Schlussstrich unter eine heikle Angelegenheit – aber nicht ohne Nachspiel
Vergangenes Jahr stand Bayerns Vize-Ministerpräsident Hubert Aiwanger aufgrund eines antisemitischen Flugblattes aus seiner Schulzeit stark in der Kritik. In diesem Zusammenhang ermittelte die Staatsanwaltschaft Regensburg gegen einen ehemaligen Lehrer, der nun entlastet wurde.
Ermittlungen ohne Ergebnis
Die Staatsanwaltschaft Regensburg hat das Verfahren gegen den ehemaligen Lehrer des Burkhart-Gymnasiums in Mallersdorf, an dem Aiwanger einst Schüler war, eingestellt. Dem 77-jährigen Ex-Pädagogen war vorgeworfen worden, vertrauliche Unterlagen aus Aiwangers Schulzeit an die „Süddeutsche Zeitung“ (SZ) weitergegeben und damit seine Dienstpflicht verletzt zu haben. Doch wie die Staatsanwaltschaft am Donnerstag mitteilte, konnte ein Tatnachweis nicht erbracht werden.
Was war passiert?
Die Ermittlungen wurden durch mehrere Anzeigen aus der Bevölkerung ausgelöst, nachdem die SZ berichtet hatte, dass Aiwanger während seiner Schulzeit ein antisemitisches Flugblatt besessen haben soll. Der Verdacht lag nahe, dass es Kontakte zwischen dem ehemaligen Lehrer und der Zeitung gegeben habe. Doch konkrete Beweise für eine Weitergabe vertraulicher Informationen fehlten. Weder Zeugen noch andere Beweismittel konnten eine solche Kommunikation bestätigen.

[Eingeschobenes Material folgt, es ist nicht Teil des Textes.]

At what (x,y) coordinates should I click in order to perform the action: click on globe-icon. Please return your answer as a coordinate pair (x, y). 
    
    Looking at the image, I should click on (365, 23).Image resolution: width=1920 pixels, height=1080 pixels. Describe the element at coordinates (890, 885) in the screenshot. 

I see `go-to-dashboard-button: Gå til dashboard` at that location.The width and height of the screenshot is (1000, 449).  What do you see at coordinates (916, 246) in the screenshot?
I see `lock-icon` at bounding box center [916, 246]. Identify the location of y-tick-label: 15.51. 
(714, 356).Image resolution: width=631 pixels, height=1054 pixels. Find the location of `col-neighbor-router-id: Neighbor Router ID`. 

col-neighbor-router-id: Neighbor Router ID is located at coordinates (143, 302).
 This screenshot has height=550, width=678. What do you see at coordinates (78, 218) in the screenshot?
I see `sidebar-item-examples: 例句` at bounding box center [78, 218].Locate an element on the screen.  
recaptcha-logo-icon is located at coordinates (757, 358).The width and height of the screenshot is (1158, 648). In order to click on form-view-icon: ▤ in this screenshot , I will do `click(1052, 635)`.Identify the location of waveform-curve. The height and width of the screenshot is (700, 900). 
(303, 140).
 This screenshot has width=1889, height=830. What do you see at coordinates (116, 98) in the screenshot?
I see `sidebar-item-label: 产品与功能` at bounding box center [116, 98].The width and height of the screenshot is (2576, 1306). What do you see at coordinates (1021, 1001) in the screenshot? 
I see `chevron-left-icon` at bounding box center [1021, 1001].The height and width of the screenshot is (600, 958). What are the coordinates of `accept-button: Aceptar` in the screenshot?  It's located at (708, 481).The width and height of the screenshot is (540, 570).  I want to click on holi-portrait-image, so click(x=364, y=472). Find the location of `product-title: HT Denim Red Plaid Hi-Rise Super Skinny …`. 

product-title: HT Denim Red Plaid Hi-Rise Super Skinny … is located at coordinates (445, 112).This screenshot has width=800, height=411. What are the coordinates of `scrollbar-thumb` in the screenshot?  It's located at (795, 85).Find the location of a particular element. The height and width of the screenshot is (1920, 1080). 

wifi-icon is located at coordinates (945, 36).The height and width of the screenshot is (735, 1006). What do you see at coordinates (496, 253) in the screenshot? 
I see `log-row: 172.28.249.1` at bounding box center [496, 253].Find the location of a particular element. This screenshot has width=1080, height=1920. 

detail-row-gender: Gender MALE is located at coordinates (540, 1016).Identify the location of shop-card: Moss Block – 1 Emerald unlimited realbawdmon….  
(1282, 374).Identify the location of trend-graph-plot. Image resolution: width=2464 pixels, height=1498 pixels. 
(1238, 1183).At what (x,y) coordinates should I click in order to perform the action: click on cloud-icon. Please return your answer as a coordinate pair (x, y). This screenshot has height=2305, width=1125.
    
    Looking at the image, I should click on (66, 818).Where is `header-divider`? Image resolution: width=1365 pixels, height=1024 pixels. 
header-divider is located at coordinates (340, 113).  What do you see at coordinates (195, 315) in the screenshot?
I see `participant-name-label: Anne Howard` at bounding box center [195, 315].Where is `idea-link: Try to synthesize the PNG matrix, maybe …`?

Redaktionsgeheimnis und Quellenschutz
Die „Süddeutsche Zeitung“ verweigerte Angaben zu ihren Informanten unter Berufung auf das Redaktionsgeheimnis und den Quellenschutz. Auch der beschuldigte Lehrer machte von seinem Zeugnisverweigerungsrecht Gebrauch. Er betonte lediglich, dass er weder Hubert Aiwanger noch dessen Bruder jemals unterrichtet habe.
Aiwanger unter Druck
Die Enthüllungen kamen wenige Wochen vor der Landtagswahl ans Licht und setzten Hubert Aiwanger massiv unter Druck. Die SZ hatte berichtet, dass ein antisemitisches Flugblatt bei Aiwanger gefunden worden sei. Inmitten der Affäre trat Aiwangers Bruder hervor und erklärte, er sei der Verfasser des Flugblattes gewesen.
Fazit: Ein Lehrer atmet auf, Aiwanger wohl auch
Mit der Einstellung des Verfahrens endet ein weiteres Kapitel der Flugblatt-Affäre. Der ehemalige Lehrer kann aufatmen, doch die Diskussion um Hubert Aiwanger und seine Vergangenheit dürfte noch nicht ganz verstummen. Die Wahrheit hat ihren eigenen Kopf – und manchmal auch ihren eigenen Humor.